Deploying Campus Navigator

Once you’ve filled out the configuration files, all you need to do to deploy Campus Navigator is to copy the navigator/ directory to the server that’s going to host the app. If you want an example of what the app looks like you can view a sample version using my alma mater, Elon University at here. If you like what you see, you can download the source code for this project from GitHub.

Using Campus Navigator

Once you visit the Campus Navigator website, just start typing in the names campus locales in the text boxes to perform a search for any location that has that text in the name. If you want more than a simple A to B, just click the “Add Destination” button to add other locations to visit up to Google’s limit.
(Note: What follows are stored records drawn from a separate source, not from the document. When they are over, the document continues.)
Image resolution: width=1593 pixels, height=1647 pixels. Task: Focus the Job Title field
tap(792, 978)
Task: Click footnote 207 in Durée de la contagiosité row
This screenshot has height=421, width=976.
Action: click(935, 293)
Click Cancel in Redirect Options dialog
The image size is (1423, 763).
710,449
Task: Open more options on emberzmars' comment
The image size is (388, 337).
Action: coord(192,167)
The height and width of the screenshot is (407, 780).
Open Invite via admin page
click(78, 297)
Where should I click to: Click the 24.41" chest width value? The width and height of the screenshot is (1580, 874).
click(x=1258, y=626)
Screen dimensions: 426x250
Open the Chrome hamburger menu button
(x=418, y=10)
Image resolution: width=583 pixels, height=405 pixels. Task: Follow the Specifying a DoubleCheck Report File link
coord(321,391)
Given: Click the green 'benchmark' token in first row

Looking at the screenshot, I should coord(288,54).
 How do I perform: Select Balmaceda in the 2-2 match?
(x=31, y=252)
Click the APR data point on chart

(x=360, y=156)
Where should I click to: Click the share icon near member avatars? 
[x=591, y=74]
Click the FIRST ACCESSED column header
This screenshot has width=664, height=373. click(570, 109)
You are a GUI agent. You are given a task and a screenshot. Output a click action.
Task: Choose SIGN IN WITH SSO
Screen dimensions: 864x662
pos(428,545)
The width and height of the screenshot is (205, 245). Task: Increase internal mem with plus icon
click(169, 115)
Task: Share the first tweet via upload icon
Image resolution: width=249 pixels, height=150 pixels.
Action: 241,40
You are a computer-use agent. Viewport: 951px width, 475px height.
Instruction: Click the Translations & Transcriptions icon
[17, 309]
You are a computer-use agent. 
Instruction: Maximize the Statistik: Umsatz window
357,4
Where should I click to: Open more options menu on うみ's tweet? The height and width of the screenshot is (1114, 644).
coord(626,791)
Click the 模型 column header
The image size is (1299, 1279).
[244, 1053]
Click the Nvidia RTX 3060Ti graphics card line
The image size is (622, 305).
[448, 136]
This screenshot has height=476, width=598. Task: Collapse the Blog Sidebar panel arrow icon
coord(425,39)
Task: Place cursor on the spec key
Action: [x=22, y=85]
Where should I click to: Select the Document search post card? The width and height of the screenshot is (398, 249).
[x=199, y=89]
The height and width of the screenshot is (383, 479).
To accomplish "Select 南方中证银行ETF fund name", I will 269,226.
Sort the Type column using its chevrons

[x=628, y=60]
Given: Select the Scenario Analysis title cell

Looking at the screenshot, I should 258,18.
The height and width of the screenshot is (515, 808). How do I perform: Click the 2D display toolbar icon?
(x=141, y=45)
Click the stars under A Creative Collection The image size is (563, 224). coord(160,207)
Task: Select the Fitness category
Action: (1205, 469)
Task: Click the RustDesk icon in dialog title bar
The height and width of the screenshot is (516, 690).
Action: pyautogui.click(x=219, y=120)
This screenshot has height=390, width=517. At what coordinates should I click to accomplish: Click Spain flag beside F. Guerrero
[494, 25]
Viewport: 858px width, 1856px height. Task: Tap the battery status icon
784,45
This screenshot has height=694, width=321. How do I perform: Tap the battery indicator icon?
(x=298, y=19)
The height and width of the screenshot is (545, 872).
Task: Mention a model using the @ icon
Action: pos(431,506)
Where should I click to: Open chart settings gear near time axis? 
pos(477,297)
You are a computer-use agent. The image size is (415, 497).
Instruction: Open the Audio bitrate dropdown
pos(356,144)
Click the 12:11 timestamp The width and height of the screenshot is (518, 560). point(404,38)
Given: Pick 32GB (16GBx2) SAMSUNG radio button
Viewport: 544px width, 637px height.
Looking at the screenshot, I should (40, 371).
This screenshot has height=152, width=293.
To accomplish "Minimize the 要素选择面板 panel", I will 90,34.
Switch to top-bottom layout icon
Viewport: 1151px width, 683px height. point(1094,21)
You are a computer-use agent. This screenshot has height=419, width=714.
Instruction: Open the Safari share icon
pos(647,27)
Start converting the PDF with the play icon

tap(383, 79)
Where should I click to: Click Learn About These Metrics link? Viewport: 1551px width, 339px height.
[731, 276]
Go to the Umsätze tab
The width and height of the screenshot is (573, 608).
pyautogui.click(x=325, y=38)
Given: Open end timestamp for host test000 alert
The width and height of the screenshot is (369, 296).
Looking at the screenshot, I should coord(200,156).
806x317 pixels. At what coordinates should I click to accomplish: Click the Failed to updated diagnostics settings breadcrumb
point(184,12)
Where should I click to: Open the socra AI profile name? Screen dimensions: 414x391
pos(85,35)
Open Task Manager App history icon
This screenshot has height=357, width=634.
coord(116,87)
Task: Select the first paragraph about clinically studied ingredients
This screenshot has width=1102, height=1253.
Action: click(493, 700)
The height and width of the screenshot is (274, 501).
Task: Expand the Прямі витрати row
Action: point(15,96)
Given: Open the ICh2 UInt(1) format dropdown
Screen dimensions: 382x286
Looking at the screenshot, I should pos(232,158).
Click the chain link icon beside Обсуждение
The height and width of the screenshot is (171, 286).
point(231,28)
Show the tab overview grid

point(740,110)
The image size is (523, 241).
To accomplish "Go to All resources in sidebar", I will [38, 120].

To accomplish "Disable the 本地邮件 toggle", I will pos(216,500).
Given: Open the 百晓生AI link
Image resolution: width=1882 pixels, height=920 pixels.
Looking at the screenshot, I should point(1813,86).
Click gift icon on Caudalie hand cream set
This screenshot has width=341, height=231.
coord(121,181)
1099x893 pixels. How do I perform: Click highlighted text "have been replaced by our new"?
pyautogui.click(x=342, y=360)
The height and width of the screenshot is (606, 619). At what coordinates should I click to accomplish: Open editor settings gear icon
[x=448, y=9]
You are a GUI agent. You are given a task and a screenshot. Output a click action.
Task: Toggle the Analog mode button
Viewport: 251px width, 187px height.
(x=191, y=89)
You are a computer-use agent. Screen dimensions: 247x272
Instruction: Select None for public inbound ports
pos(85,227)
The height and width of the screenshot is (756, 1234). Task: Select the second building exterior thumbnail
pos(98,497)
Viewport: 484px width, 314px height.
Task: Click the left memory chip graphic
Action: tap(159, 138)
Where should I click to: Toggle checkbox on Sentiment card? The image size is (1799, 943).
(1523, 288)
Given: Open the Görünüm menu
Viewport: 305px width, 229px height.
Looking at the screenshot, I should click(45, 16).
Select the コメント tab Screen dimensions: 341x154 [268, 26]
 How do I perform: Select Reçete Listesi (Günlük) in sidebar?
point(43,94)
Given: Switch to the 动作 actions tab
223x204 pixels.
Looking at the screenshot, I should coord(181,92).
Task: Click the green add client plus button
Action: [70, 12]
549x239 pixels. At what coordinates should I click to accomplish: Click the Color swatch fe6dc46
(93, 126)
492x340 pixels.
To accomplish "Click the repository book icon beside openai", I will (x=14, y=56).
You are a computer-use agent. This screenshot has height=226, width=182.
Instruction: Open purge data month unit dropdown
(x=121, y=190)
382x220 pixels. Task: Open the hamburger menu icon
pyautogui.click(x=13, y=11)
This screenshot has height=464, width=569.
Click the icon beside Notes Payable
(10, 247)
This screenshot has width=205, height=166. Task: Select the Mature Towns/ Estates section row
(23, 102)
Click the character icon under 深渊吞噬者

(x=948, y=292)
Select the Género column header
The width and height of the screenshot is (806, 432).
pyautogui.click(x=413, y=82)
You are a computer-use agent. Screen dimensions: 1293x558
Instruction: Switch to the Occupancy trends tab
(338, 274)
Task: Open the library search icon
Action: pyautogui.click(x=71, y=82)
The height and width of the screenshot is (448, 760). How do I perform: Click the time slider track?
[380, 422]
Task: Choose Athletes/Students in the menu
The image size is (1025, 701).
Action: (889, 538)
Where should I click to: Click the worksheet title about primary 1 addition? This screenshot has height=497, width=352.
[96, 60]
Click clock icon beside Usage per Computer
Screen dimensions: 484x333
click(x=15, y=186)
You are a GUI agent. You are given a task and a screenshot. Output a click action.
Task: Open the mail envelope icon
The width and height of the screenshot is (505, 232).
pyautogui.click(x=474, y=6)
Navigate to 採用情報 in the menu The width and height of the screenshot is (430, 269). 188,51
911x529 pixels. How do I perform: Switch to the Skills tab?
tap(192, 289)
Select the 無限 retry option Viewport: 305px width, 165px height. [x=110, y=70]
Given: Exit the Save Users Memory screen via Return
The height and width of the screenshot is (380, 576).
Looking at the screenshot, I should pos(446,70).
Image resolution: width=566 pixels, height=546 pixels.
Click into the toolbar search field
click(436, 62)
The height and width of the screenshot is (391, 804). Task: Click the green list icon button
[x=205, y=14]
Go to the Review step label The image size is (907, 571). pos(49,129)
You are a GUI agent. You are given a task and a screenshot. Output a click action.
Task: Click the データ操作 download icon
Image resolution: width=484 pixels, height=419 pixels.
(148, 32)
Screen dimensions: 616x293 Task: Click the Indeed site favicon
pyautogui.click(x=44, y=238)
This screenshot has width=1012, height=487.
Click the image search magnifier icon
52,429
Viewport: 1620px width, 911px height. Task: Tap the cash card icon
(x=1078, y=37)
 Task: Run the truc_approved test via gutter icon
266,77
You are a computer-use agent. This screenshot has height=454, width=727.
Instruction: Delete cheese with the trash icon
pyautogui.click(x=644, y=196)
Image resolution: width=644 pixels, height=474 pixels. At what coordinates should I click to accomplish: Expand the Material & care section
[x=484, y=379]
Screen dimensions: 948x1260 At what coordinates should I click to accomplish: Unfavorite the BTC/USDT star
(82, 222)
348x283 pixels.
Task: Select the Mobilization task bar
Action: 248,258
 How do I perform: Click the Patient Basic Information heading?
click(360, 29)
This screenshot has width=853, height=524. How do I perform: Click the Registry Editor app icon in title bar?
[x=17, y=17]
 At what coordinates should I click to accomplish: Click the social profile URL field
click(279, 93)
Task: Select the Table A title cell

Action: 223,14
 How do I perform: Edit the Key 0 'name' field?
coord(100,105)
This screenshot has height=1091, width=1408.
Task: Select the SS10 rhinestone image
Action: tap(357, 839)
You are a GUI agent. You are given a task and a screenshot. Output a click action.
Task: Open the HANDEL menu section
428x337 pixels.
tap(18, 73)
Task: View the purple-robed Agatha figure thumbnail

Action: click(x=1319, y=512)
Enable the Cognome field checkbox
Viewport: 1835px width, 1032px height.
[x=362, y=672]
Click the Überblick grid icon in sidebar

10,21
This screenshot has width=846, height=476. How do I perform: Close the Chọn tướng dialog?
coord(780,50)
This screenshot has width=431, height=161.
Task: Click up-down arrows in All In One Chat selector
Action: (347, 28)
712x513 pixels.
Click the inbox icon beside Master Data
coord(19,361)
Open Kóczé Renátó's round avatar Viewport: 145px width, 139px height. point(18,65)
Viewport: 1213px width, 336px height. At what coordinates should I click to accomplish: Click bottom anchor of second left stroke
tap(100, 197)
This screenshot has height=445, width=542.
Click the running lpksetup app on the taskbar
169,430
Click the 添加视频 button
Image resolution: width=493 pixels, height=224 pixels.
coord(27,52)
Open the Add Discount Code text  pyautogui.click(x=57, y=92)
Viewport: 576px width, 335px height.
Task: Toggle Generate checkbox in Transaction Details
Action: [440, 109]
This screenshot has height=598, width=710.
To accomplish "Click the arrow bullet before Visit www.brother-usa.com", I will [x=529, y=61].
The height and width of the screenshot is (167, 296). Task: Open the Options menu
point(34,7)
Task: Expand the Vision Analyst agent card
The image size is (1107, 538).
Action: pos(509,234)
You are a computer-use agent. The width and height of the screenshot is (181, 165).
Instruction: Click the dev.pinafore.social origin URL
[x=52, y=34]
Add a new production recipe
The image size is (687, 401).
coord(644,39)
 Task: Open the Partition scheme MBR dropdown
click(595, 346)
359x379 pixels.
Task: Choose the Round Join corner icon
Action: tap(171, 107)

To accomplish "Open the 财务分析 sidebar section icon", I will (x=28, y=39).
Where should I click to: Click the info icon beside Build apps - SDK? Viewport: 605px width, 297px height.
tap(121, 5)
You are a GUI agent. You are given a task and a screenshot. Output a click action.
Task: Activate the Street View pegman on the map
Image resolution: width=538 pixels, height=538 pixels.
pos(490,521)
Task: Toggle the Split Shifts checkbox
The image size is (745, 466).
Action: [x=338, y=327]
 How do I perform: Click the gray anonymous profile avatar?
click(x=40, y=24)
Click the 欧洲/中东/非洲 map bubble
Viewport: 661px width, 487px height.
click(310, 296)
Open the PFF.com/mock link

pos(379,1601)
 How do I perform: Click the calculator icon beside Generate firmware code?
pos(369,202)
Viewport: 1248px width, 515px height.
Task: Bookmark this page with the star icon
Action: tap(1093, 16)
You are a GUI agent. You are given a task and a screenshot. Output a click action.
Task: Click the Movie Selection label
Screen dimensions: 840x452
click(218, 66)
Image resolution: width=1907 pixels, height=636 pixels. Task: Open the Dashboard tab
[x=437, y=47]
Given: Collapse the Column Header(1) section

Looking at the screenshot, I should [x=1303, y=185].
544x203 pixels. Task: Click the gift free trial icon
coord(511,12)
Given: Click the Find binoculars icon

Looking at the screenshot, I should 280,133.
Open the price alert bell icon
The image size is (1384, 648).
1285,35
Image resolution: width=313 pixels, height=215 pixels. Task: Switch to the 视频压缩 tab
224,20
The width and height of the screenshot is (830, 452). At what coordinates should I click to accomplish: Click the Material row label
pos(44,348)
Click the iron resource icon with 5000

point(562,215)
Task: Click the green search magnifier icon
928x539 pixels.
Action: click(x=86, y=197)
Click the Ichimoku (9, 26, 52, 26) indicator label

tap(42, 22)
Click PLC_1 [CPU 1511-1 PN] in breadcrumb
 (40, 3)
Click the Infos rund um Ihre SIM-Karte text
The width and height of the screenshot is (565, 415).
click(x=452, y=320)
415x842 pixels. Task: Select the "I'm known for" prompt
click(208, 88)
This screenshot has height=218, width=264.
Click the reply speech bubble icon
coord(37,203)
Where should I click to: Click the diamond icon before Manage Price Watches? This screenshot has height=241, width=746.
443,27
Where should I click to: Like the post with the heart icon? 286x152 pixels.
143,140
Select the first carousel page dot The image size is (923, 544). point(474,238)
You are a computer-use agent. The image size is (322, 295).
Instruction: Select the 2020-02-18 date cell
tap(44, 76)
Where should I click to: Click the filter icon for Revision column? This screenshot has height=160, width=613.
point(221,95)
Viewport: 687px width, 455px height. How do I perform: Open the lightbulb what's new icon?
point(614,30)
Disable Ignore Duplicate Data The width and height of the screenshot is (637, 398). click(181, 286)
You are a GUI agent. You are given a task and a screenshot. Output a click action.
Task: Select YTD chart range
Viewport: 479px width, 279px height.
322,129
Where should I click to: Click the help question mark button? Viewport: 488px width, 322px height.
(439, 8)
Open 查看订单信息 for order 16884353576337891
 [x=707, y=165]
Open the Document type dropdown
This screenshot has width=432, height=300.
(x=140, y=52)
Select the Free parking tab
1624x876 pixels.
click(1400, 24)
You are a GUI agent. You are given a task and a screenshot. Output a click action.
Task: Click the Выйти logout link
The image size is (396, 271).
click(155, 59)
You can switch your starting and ending points, but at this point, there’s no switching of any middling locations. If sitting down at a computer to get directions around college seems a bit not-to-useful, Campus Navigator can even list directions on your phone, albeit not the cool turn-by-turn, update-as-you-walk kind.

Parting Thoughts

I don’t have any real plans to do much with Campus Navigator at the moment, although that could change if a lot of interest magically appears for it. While obviously designed for college campuses, there’s nothing limiting it to campuses. You could just as easily adapt the code for any area where you want to offer walking directions.

If you’re looking for a way to help people find their way around a college campus, and don’t mind some XML data entry, then Campus Navigator is for you. Once you put it on your site, the only thing that needs actual maintenance is the list of locations on campus, which is controlled entirely by 1 file, configuration/locations.xml. One of the advantages to using XML in the configuration, aside from enforcing a schema, is that it’s pretty easy to follow along with, so anybody on your campus can keep the locations list up-to-date and the application accurate.

I hope people can find Campus Navigator. If not, well, I learned a little Javascript, and published my first open-source project, which is the important part for me.